Você tem direito a desconto na fatura pelos dias em que não teve energia elétrica. A conta deve ser proporcional. A compensação é automática, mesmo em casos fortuitos de tempestade.

Mas quem vai ressarcir as toneladas de alimentos que estavam no freezer, na geladeira, e foram jogados fora? Carnes e potes de comida devidamente condicionados foram desperdiçados após três dias sem luz.

Mais de 1,3 milhão de clientes padeceram com o apagão. Grande parte perdeu o seu rancho mensal.

O gaúcho costuma fazer uma despensa no congelador, adquirindo produtos em promoção, em especial para o churrasco. Não sobrou nada para o futuro. Nem as marmitas dos filhos preparadas de madrugada para a semana inteira.

Não se pôde passar adiante ou consumir no ato: simplesmente apodreceram. E quem pagará os eletrodomésticos estragados pelo vaivém da corrente elétrica? Máquina de lavar, de secar, geladeira, chuveiros elétricos sofreram com os baques.

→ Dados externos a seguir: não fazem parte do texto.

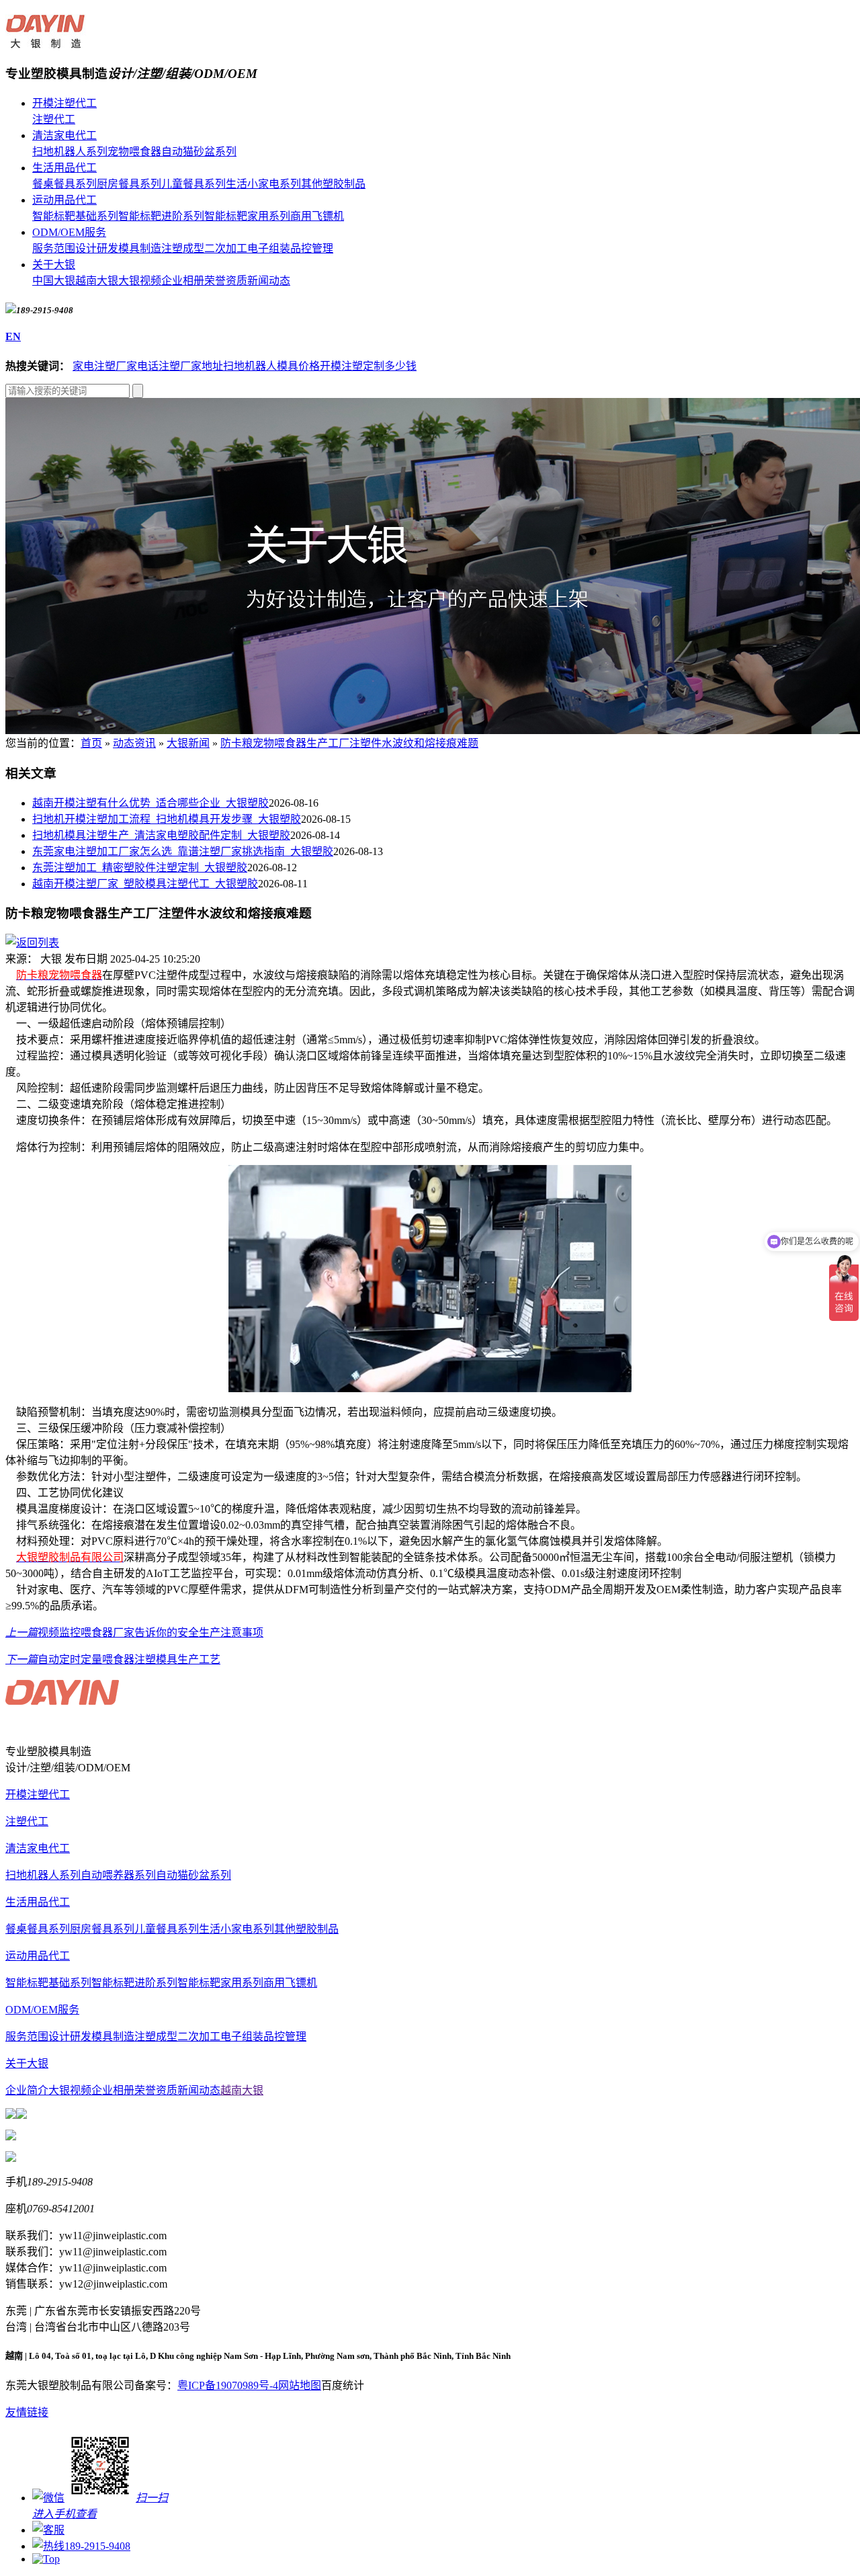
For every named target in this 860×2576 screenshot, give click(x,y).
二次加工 (225, 248)
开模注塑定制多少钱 (368, 366)
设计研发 (96, 248)
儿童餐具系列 (193, 184)
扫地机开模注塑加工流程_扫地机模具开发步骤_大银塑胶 (166, 819)
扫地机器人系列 (70, 151)
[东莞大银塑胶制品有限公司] (45, 41)
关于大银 (53, 264)
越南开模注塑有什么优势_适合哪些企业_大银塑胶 (150, 803)
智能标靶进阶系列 (161, 216)
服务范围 (53, 248)
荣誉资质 (225, 280)
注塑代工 (53, 119)
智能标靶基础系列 (75, 216)
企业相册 (182, 280)
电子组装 (268, 248)
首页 (91, 743)
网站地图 (299, 2385)
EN (13, 336)
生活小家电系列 (263, 184)
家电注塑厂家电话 (116, 366)
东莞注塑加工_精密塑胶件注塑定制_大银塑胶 (139, 867)
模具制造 (139, 248)
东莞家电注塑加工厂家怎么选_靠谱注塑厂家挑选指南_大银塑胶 (182, 851)
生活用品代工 (64, 167)
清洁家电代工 (64, 135)
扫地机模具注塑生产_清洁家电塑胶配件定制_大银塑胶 (161, 835)
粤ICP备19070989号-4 (227, 2385)
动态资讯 (134, 743)
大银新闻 (188, 743)
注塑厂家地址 (191, 366)
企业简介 (26, 2090)
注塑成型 (182, 248)
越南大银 (96, 280)
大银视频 (139, 280)
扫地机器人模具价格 (271, 366)
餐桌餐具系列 (64, 184)
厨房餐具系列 (129, 184)
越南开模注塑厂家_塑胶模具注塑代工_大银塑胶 (145, 883)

Muitos acreditaram equivocadamente que a eletricidade estava normalizada, e ela, na verdade, encontrava-se em meia fase, naquele fogo-fátuo, bruxuleante e perigoso. Esses consumidores não receberam notificação de que a luz havia voltado em parte e da necessidade de se precaver com o uso do ar-condicionado.

O único controle era baixar e levantar o interruptor a toda hora, num ato repetitivo de enlouquecer. Nunca se olhou tanto para os apartamentos vizinhos da frente, para buscar luminosidade e salas acesas, pela esperança fugaz do reabastecimento.

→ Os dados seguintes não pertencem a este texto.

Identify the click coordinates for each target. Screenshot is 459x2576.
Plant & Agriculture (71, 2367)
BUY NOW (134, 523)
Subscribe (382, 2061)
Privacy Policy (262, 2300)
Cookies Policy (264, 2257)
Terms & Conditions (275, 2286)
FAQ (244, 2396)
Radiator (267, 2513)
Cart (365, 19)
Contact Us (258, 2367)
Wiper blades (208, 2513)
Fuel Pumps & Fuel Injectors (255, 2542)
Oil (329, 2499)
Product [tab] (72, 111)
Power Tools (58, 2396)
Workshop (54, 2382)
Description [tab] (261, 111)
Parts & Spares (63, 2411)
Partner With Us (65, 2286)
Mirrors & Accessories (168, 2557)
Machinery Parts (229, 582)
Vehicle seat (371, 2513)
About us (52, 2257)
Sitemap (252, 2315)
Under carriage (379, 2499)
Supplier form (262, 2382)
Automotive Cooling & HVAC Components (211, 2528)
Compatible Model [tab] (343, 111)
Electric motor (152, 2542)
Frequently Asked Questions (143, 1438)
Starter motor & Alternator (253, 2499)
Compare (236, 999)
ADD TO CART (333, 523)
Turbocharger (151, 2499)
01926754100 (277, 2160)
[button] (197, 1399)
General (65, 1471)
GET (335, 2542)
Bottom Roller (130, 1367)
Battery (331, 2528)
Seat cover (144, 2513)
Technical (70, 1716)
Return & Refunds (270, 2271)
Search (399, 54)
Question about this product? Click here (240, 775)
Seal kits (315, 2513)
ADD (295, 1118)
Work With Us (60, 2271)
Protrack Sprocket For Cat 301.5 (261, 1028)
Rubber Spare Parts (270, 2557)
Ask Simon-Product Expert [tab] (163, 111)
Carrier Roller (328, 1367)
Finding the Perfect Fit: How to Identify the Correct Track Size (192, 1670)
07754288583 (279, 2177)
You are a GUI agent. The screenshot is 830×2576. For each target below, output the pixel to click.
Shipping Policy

Não existiu por parte da CEEE Equatorial qualquer campanha de informação por bairro. Não seria o caso de mandar mensageiros uniformizados para mitigar o desespero, reduzir os danos, esclarecer os consertos mais complexos? 

Por mais que seja multada pela agência reguladora devido à baixa qualidade dos serviços, a CEEE Equatorial não muda, não investe, muito menos tem a sua concessão ameaçada.

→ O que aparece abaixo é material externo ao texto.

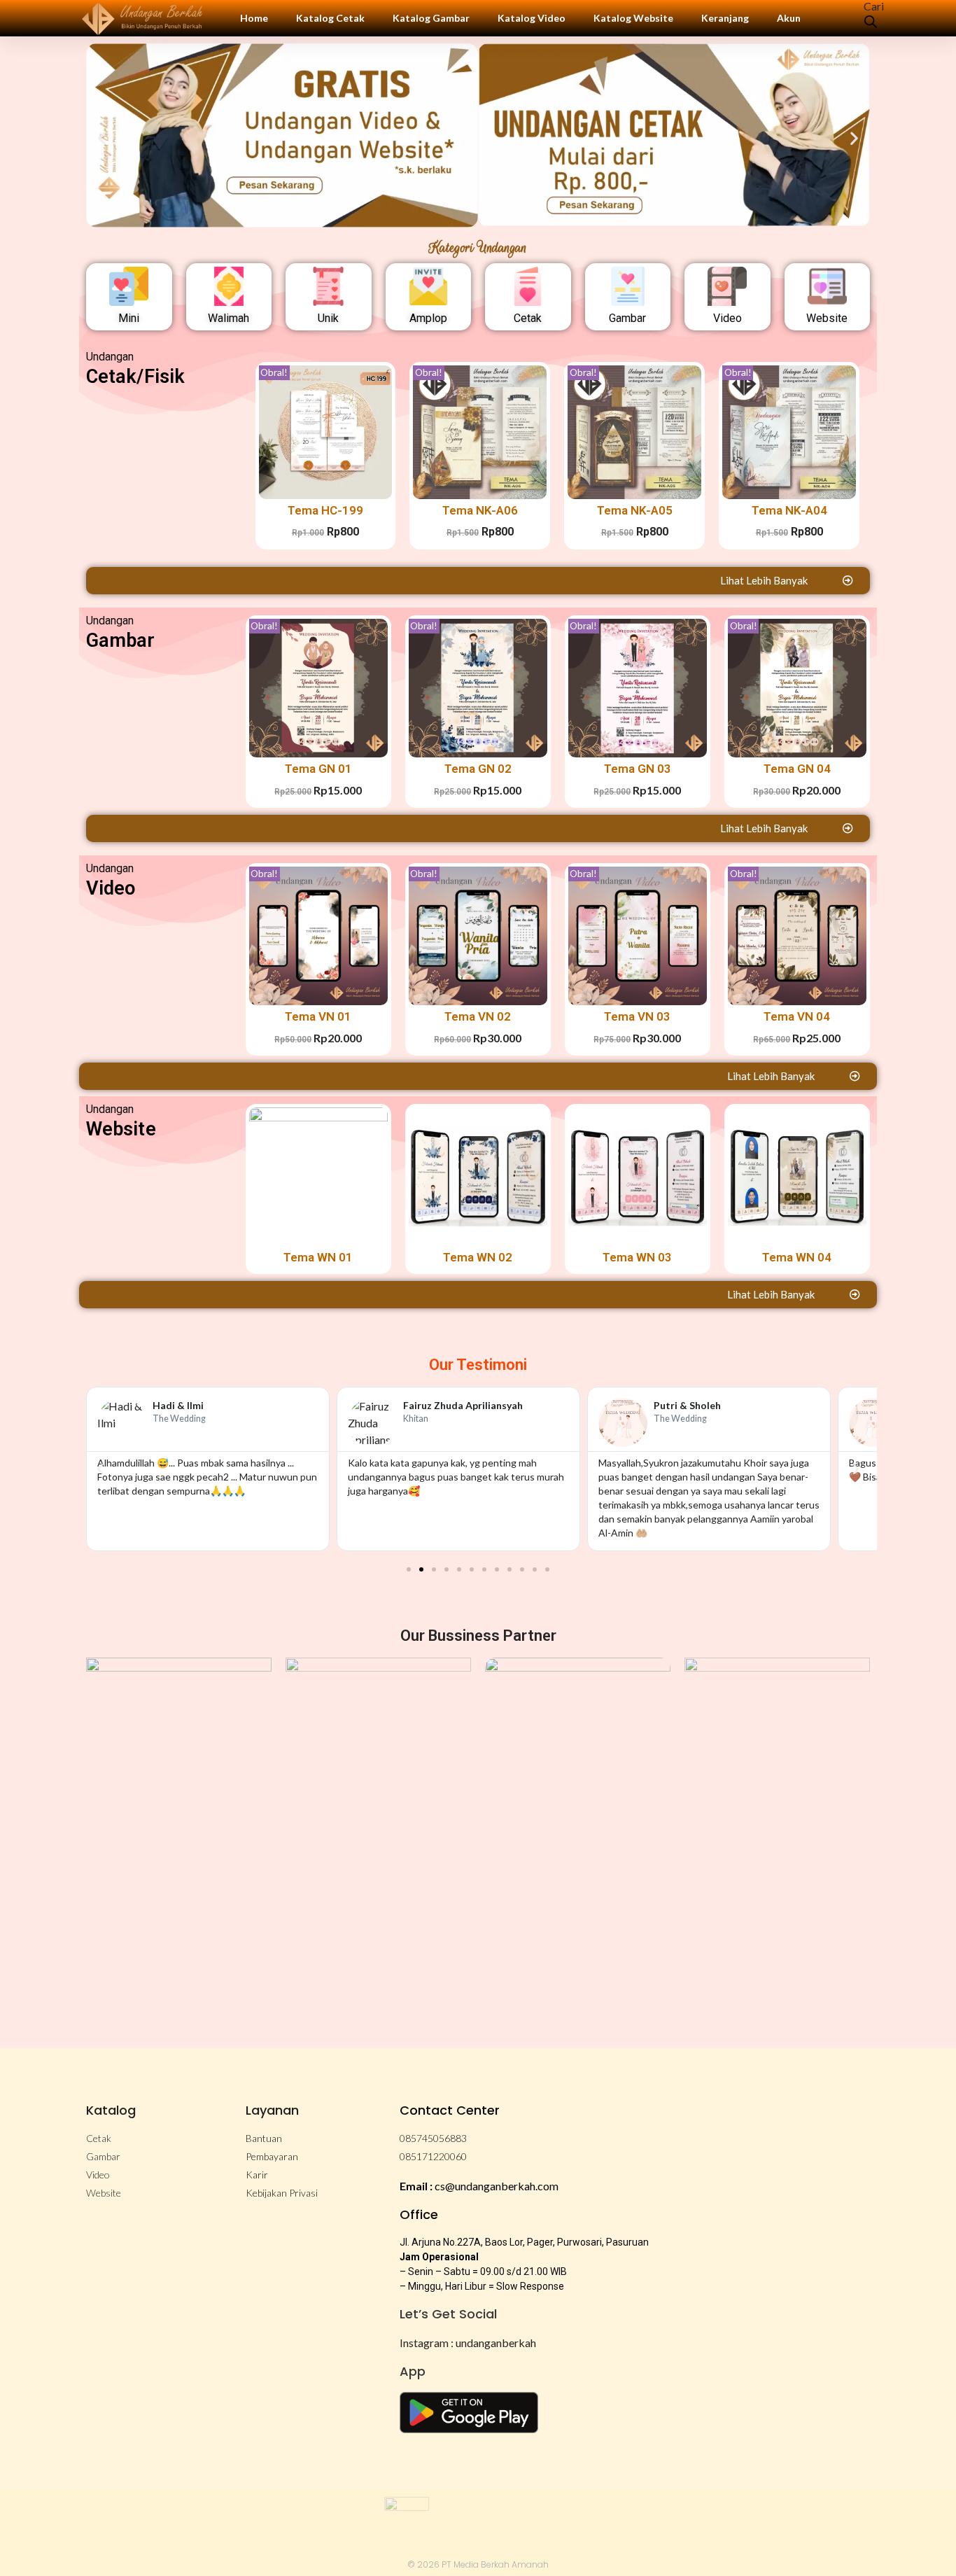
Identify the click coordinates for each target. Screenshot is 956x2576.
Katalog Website (633, 18)
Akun (789, 18)
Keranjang (725, 18)
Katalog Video (531, 18)
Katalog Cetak (330, 18)
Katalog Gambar (431, 18)
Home (254, 18)
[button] (102, 137)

Leonel Brizola está se revirando no túmulo enquanto assiste ao que virou a empresa estatal que criara em 1959, após incorporar ao Estado a subsidiária da estadunidense Bond&Share pelo valor simbólico de um cruzeiro. Quem pagará o nosso prejuízo? Quem irá ressarcir a nossa estabilidade arrancada de modo fulminante, sem dó nem piedade?

Economias familiares terminaram reduzidas a pó por ausência de informação oficial. Moradores não dispuseram de chance de tirar o carro da garagem por causa das árvores derrubadas nas calçadas. Isso quando não se surpreenderam com a perda total do veículo, afundado pelo excesso de chuva.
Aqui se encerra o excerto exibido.